→ **Task to complete**:
Only the lines running from the line with "Save profile with the floppy disk icon" to the end of the listing below should be copied, exactly, without pictures.

→ **Working data**:
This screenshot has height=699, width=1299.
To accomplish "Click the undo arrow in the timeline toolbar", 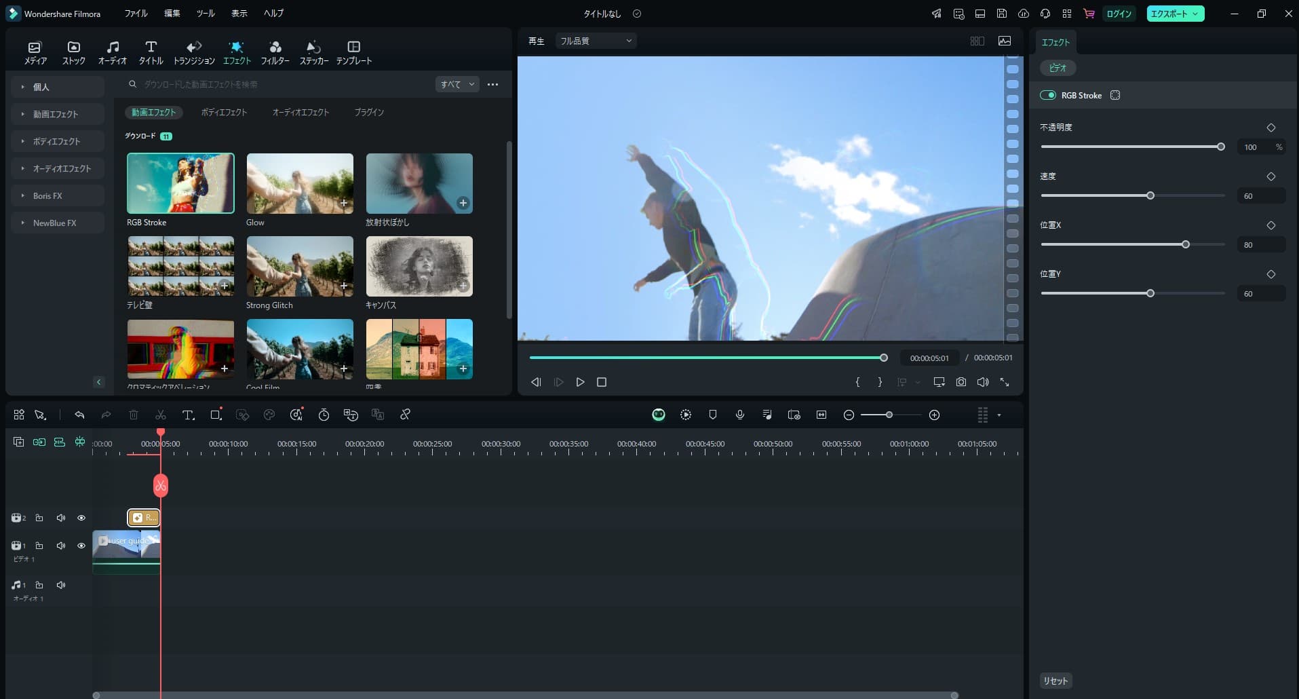I will (79, 415).
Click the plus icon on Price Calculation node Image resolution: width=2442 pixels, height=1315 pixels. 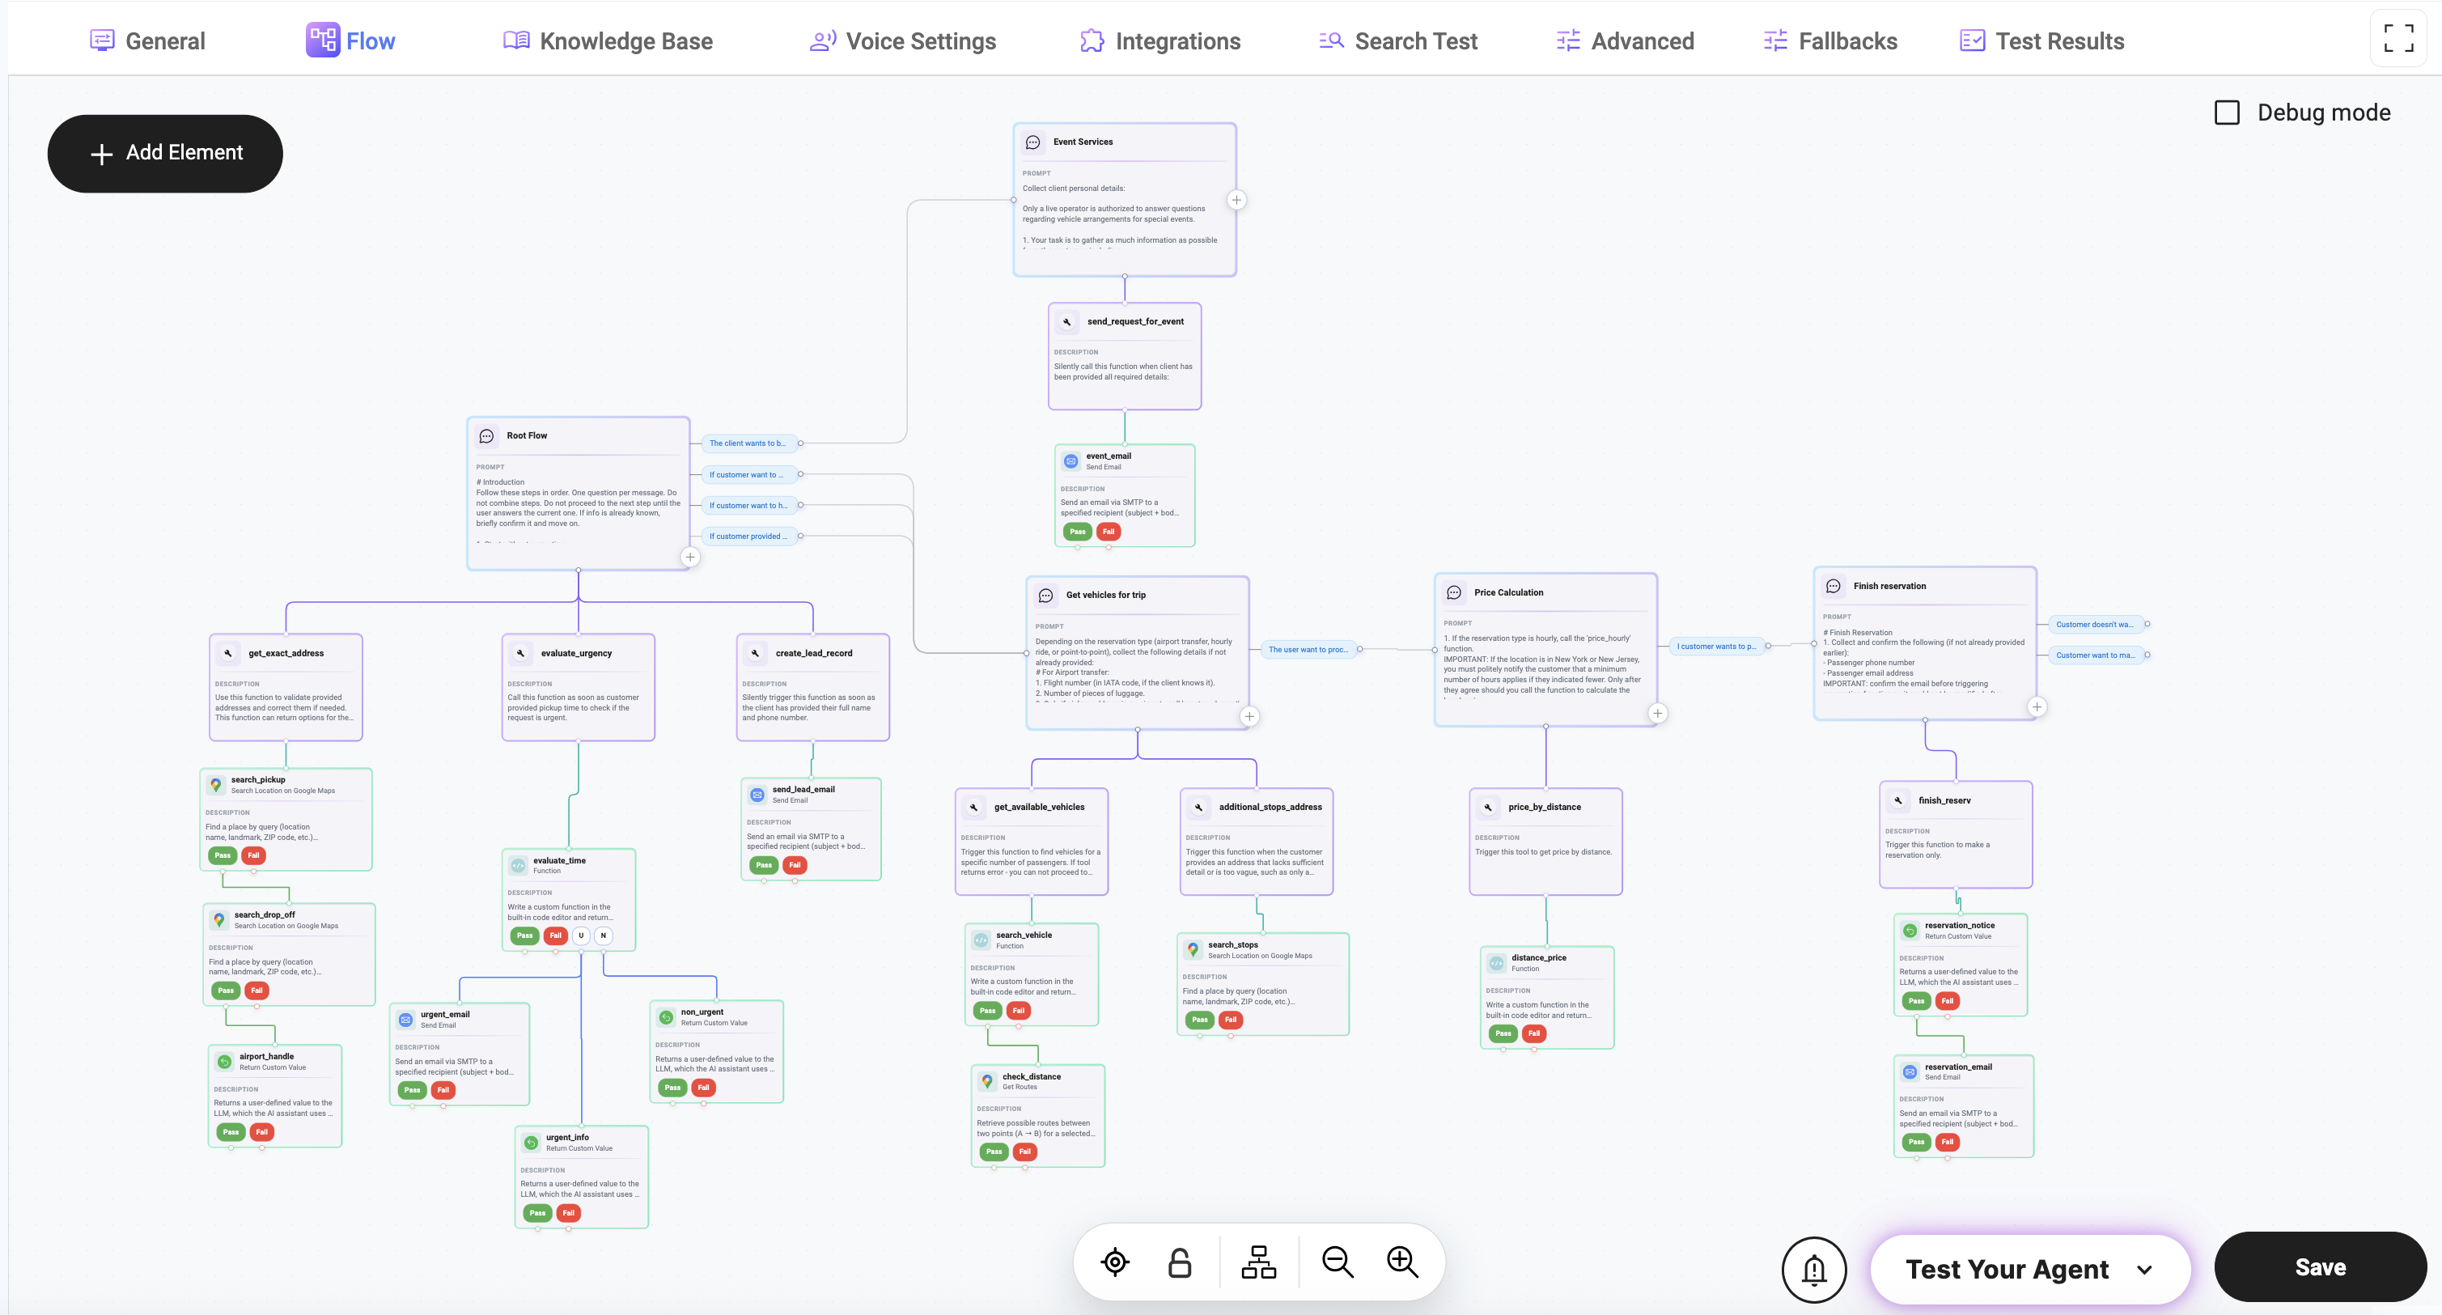click(x=1657, y=713)
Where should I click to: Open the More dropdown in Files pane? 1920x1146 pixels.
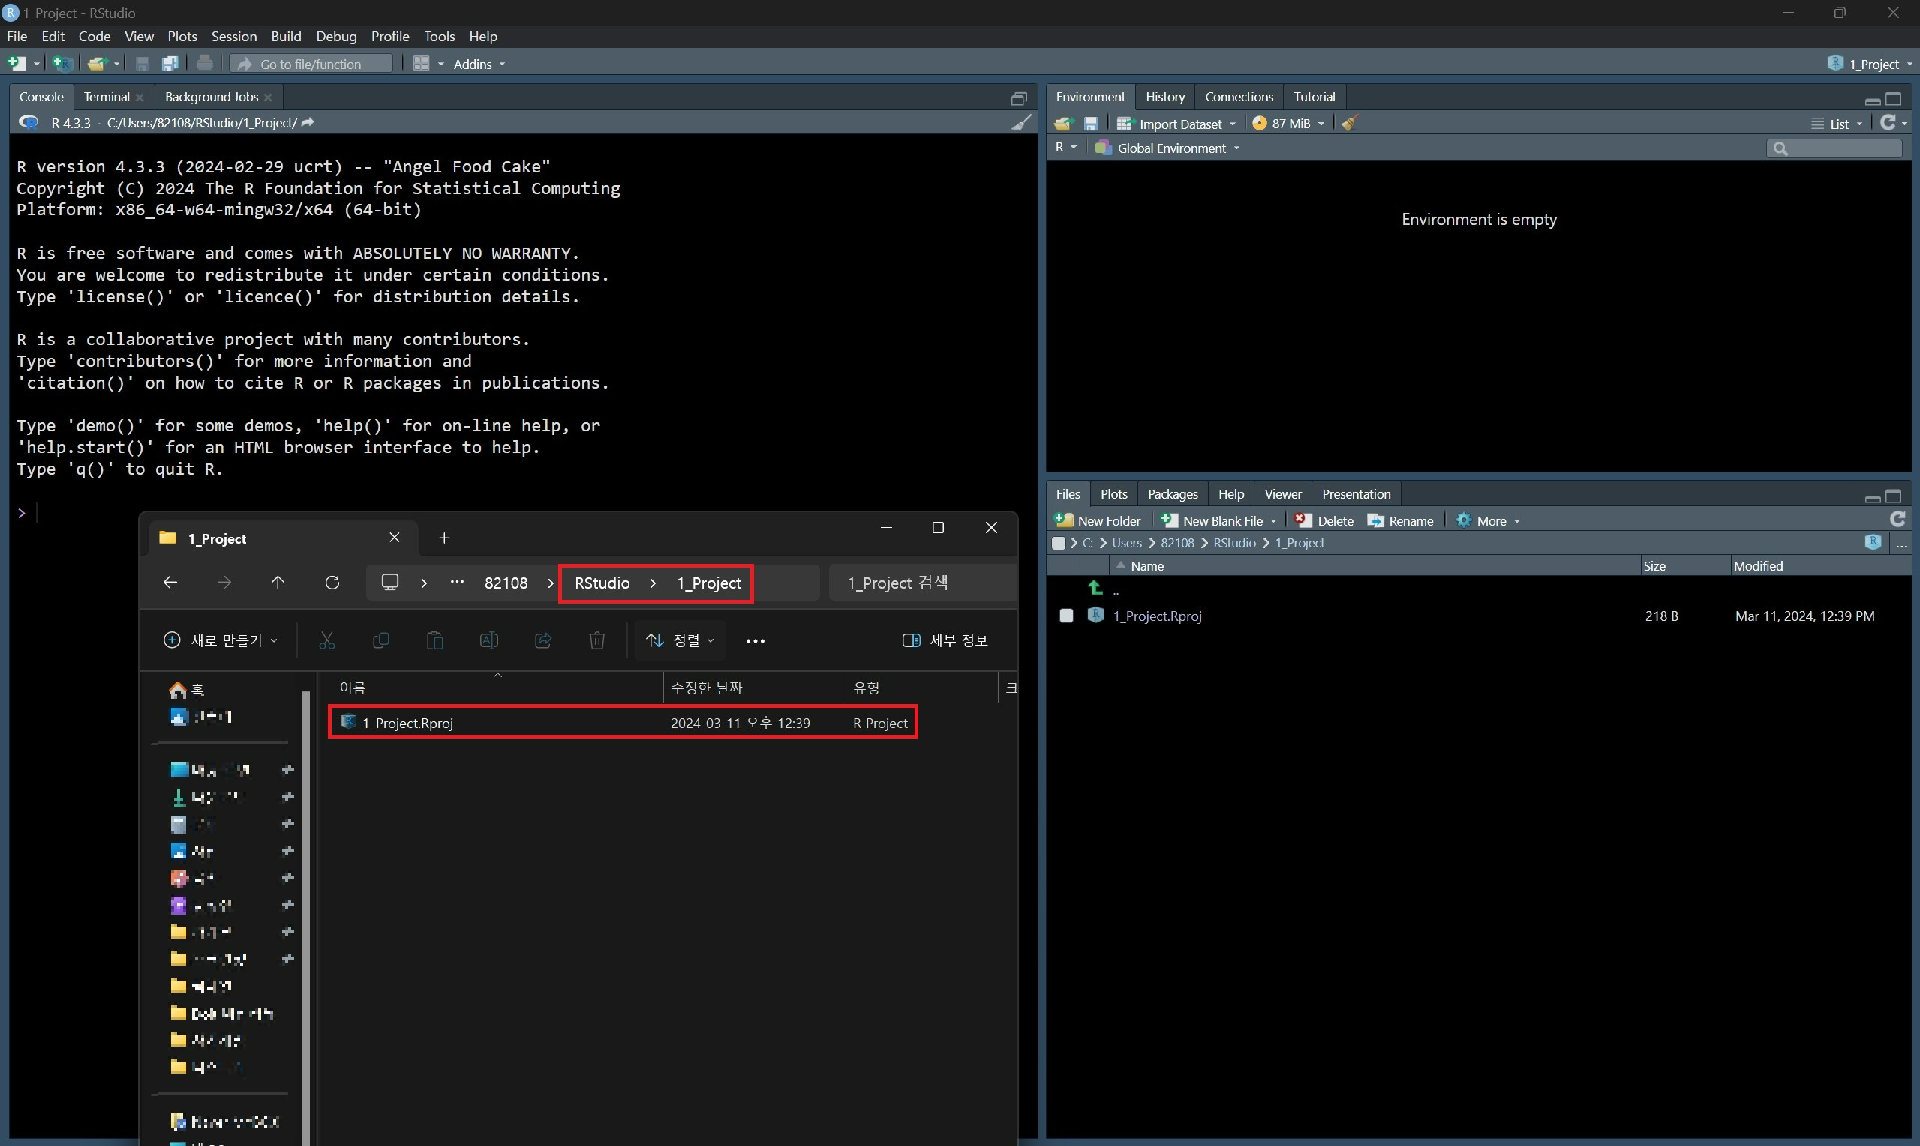click(x=1490, y=521)
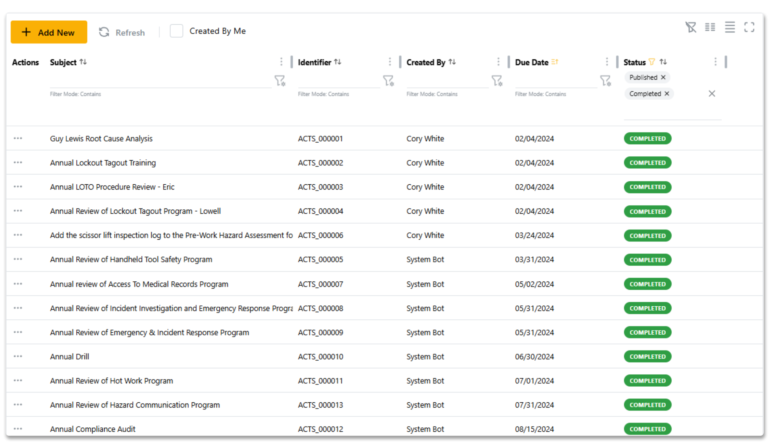This screenshot has width=778, height=445.
Task: Open Due Date filter mode icon
Action: [605, 81]
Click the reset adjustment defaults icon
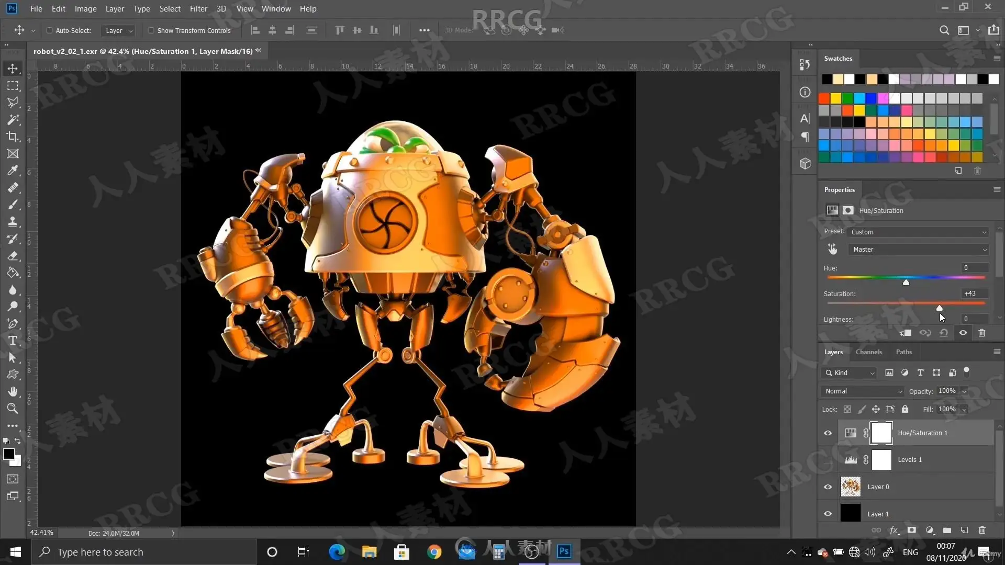This screenshot has height=565, width=1005. pos(944,333)
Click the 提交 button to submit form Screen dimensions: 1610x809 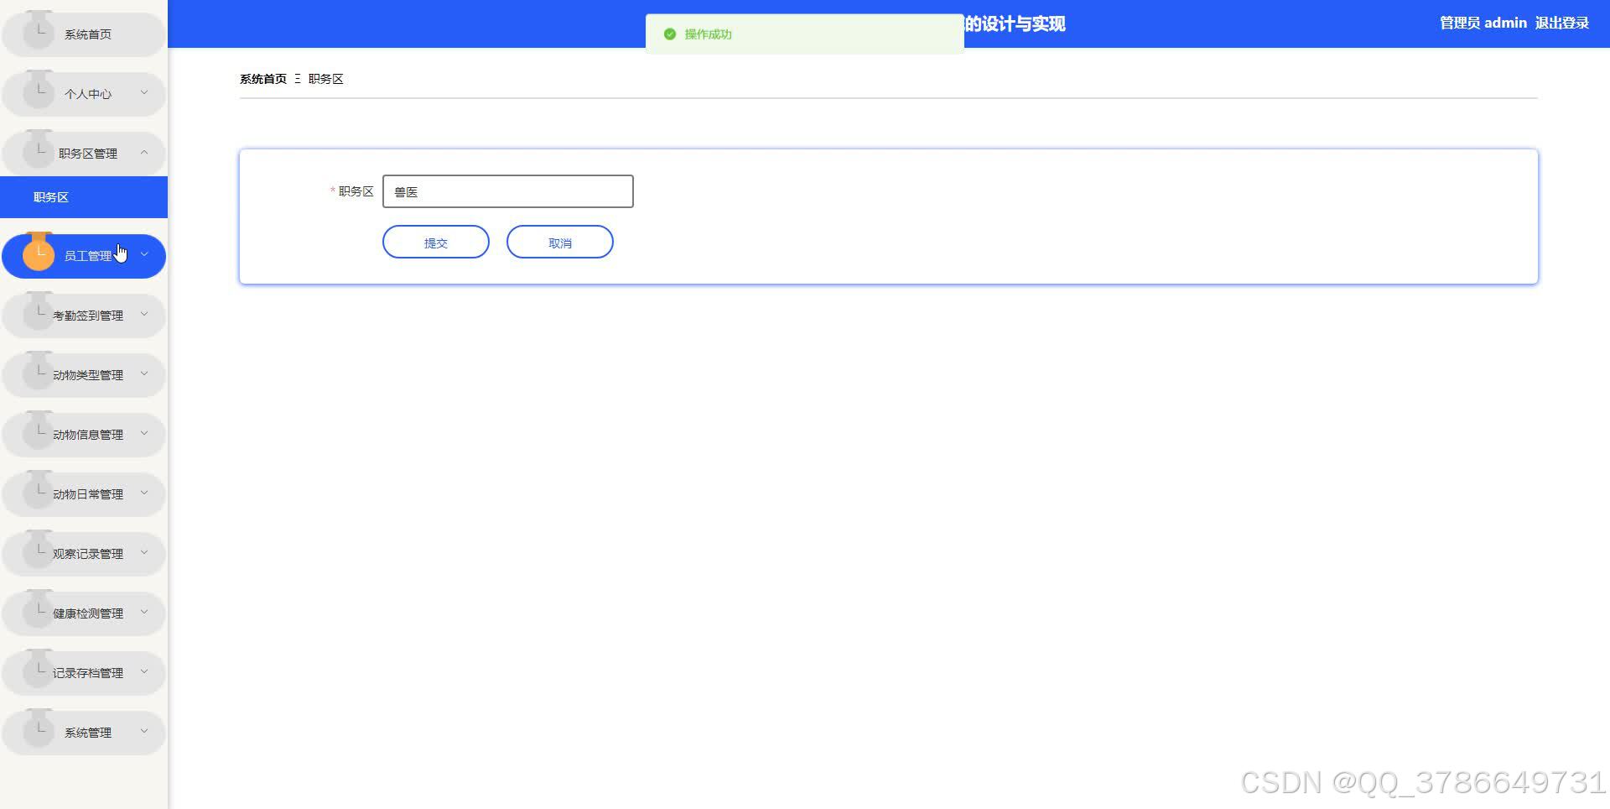click(x=435, y=242)
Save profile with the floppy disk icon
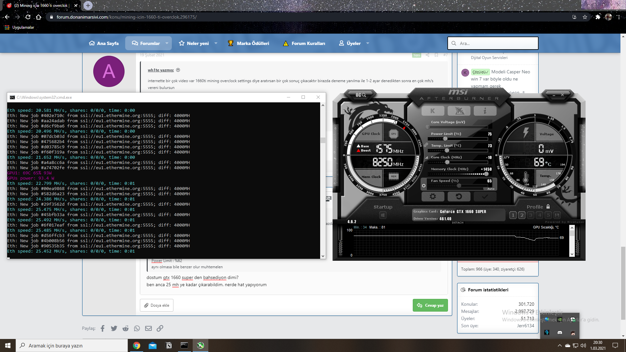 (x=557, y=215)
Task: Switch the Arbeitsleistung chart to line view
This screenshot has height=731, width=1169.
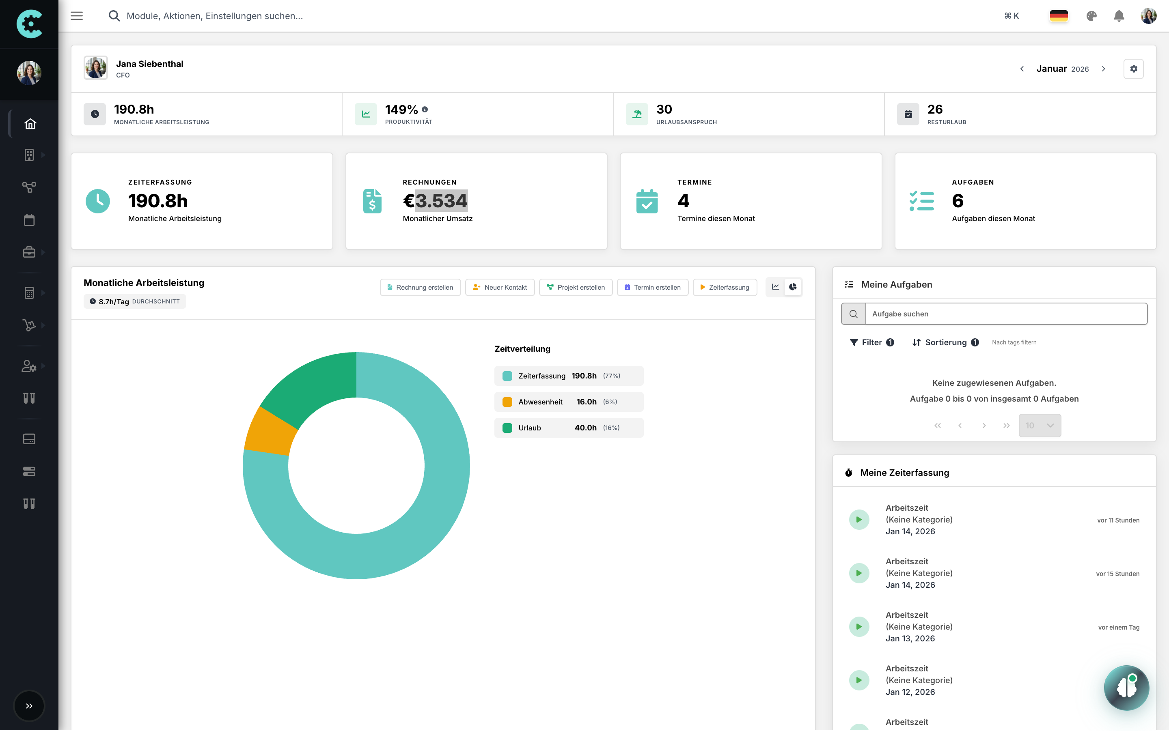Action: click(x=775, y=287)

→ **Answer to the problem**:
Save profile with the floppy disk icon
 (x=557, y=215)
Task: Switch the Arbeitsleistung chart to line view
This screenshot has height=731, width=1169.
Action: click(x=775, y=287)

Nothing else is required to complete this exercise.